Ali Riaz, an Illinois State University politics professor and expert on Bangladesh, warned that Hasina was “digging her heels” in, adding he was “deeply concerned” at the crisis.
“This is an unprecedented popular uprising by all measures,” Riaz said. “Also, the ferocity of the state actors and regime loyalists is unmatched in history.”
Protesters in Dhaka on Sunday were seen climbing a statue of Hasina’s father Sheikh Mujibur Rahman, the country’s independence leader, and smashing it with hammers, according to videos on social media verified by AFP.
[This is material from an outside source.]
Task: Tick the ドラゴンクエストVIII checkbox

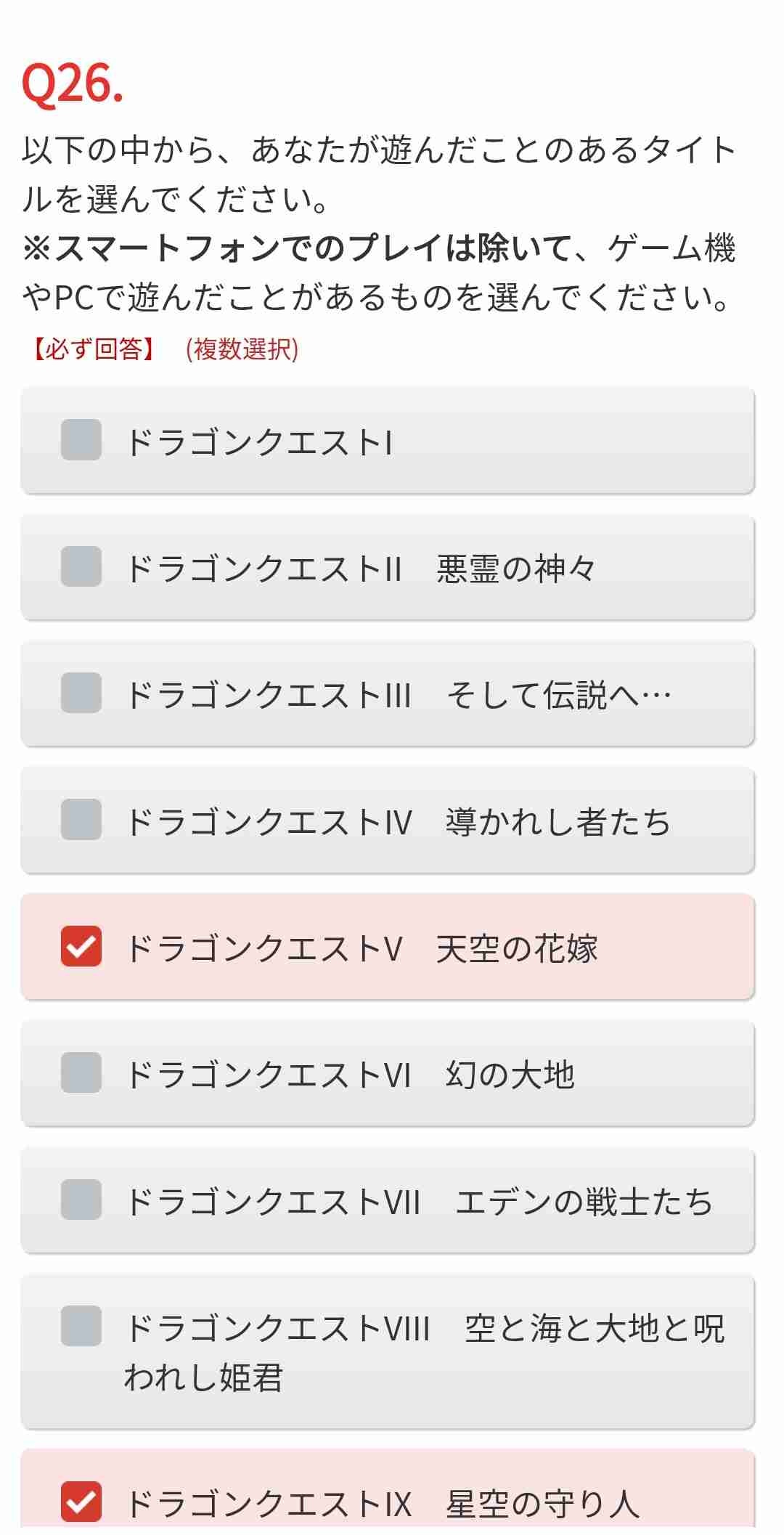Action: (x=81, y=1326)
– ‘Walls are closing in’ –
In several cases, soldiers and police did not intervene to stem Sunday’s protests, unlike during the past month of rallies that repeatedly ended in deadly crackdowns.
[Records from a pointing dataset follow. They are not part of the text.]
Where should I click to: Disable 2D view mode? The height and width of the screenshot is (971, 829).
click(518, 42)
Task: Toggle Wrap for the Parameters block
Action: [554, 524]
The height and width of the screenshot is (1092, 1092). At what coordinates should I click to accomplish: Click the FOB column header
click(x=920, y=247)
Demonstrators in Dhaka, surrounded by a tightly packed and cheering crowd, waved a Bangladeshi flag on top of an armoured car as soldiers watched, according to videos verified by AFP.
“Let’s be clear: The walls are closing in on Hasina: She’s rapidly losing support and legitimacy,” Michael Kugelman, director of the South Asia Institute at the Washington-based Wilson Center, told AFP.
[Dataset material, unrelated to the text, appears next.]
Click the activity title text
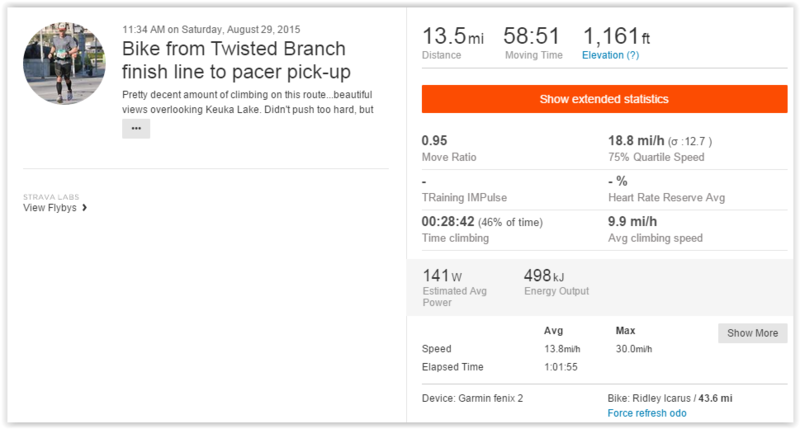 [233, 60]
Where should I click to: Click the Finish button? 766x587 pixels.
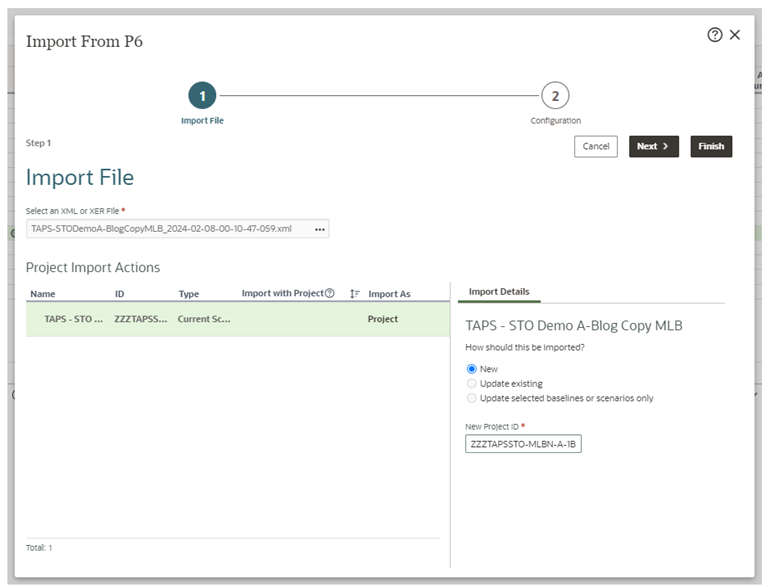point(711,147)
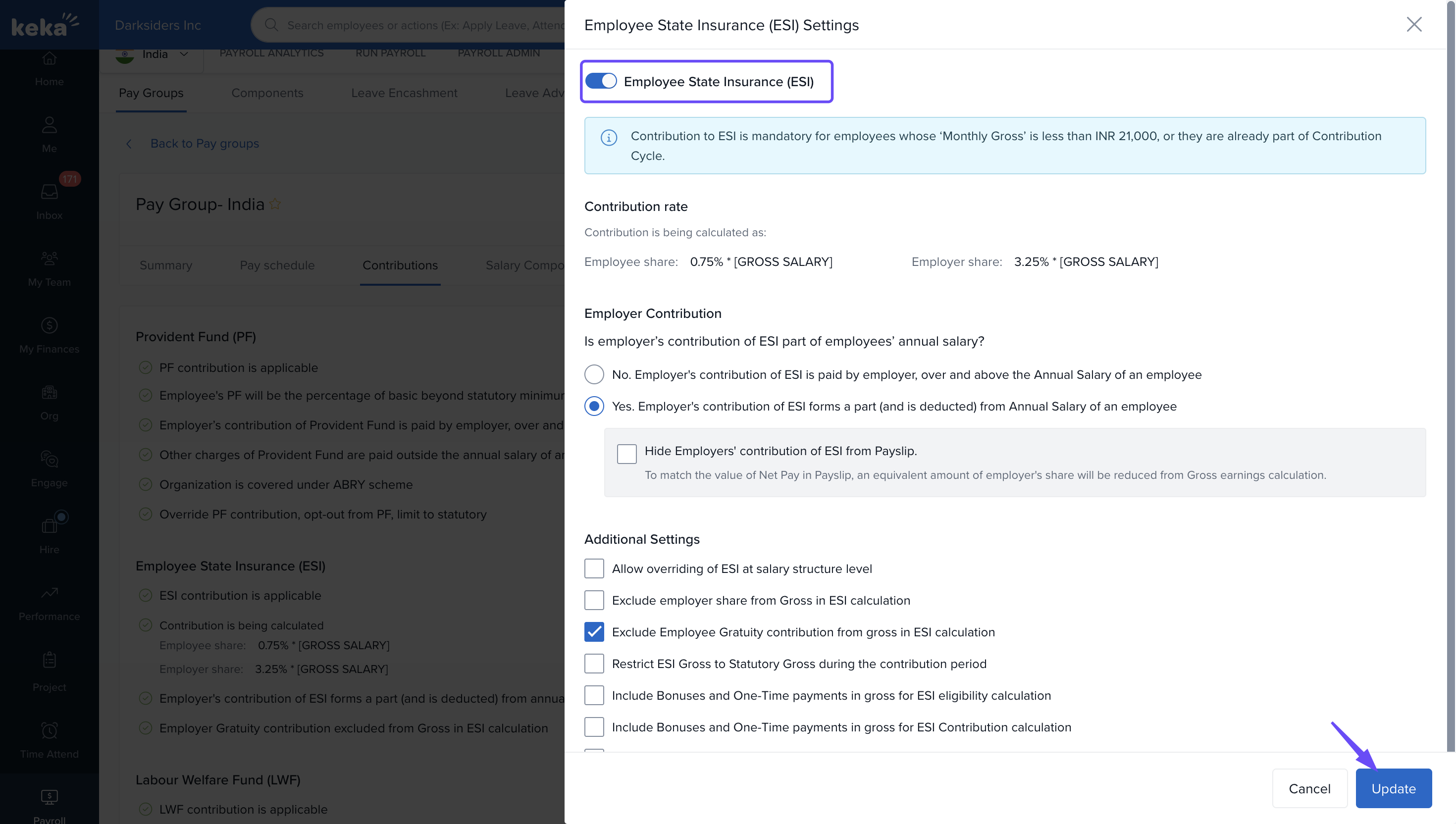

“The protests have taken on immense momentum, fuelled by raw anger but also by the confidence that comes with knowing that so much of the nation is behind them,” he said.
In a hugely symbolic rebuke of Hasina, a respected former army chief demanded the government “immediately” withdraw troops and allow protests.
“Those who are responsible for pushing people of this country to a state of such an extreme misery will have to be brought to justice,” ex-army chief General Ikbal Karim Bhuiyan told reporters Sunday.
– ‘By the people’ –
The anti-government movement has attracted people from across society in the South Asian nation of about 170 million people, including film stars, musicians and singers.
Hasina has ruled Bangladesh since 2009 and won her fourth consecutive election in January after a vote without genuine opposition.
Her government is accused by rights groups of misusing state institutions to entrench its hold on power and stamp out dissent, including through the extrajudicial killing of opposition activists.
Demonstrations began over the reintroduction of a quota scheme that reserved more than half of all government jobs for certain groups.
The protests have escalated despite the scheme having been scaled back by Bangladesh’s top court.